Reading passage ▸

BEGIN

What an immensely bleak and disheartening read. You can't help but close this book full of anger towards all those who deliberately perpertrate this endless cycle of violence - the gun manufacturers concerned only with profits and markets, the politicians who take lobbyist money and vote against gun control measures, the middlemen and smugglers who facilitate the illicit trade in weapons, the governments who secretly bankroll the illegal acquisition of arms for rebel factions and do nothing to control the spread of arms within and without their own borders.
Written by an investigative journalist, the book travels from South Africa's overwhelmed doctors and morticians to the American National Rifle Association, from the hub of the world's illegal trade in small arms in Ukraine to a gun factory in Turkey, investigating how the gun impacts on different communities - healthcare professionals and undertakers, victims and criminals, terrorists and rebels, police forces and the military, hunters and sportsmen. Depending on which end of the gun they stand, every group has a different perspective, and every group only sees a small part of the overall picture.

END

Written task A ▸ In the book review, why does each group have a different perspective on the gun? Answer in one to three sentences.
Written task B ▸
Check each statement against the book review. Answer yes or no, and quote the words that decide it.
(i) The book was written by an investigative journalist.
(ii) The book visits a gun factory in Ukraine.
(iii) The reviewer found the book an uplifting read.
Written task C ▸ Write the next part of the book review, picking up after its final sentence.
The material that comes next is separate from the book review.

Data excerpt ▸
BEGIN

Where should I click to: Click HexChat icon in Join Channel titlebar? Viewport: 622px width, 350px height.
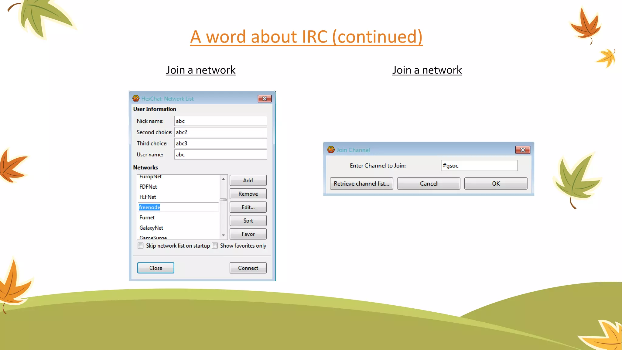pyautogui.click(x=331, y=150)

END

Result A ▸ Each group's perspective depends on which end of the gun it stands at. Because of that, every group sees only a small part of the overall picture.

Result B ▸
(i) Yes: "Written by an investigative journalist"
(ii) No: "from the hub of the world's illegal trade in small arms in Ukraine to a gun factory in Turkey"
(iii) No: "What an immensely bleak and disheartening read."

Result C ▸
It's hard to escape the towering presence of the United States in this book. The world's largest producer of fire-arms, home of the immensely influential NRA, with a worrying rate of injury and fatalities due to gunfire, the US Second Amendment has an impact beyond its own borders. US gun lobbyists actively work against international attempts to halt the spread of illicit weapons. US guns end up in the hands of the very terrorists the governments claims to oppose. The NRA whips up fear in its members by harping on about psycho killers and rogue governments, terrorists, criminals, burglars, rapists - and yet the very guns they champion are in the hands of those monsters. Gun control laws in states bordering Mexico and Canada have a direct impact on homicide rates in those countries - strict gun control, fewer deaths. And the US is almost the only country in the world where the response to gun massacre is not tighter gun control, but relaxation and expansion of existing legislation.
One cannot help but feel, reading this book, that nothing in the world will change until America does. Until America, with its might and power and its ability to be a force for real change in the world, decides that the sheer weight of death and destruction is simply not worth the 'right to bear arms', it is unlikely that any real global gun control could ever succeed. One wonder just how many playground massacres have to take place before that happens...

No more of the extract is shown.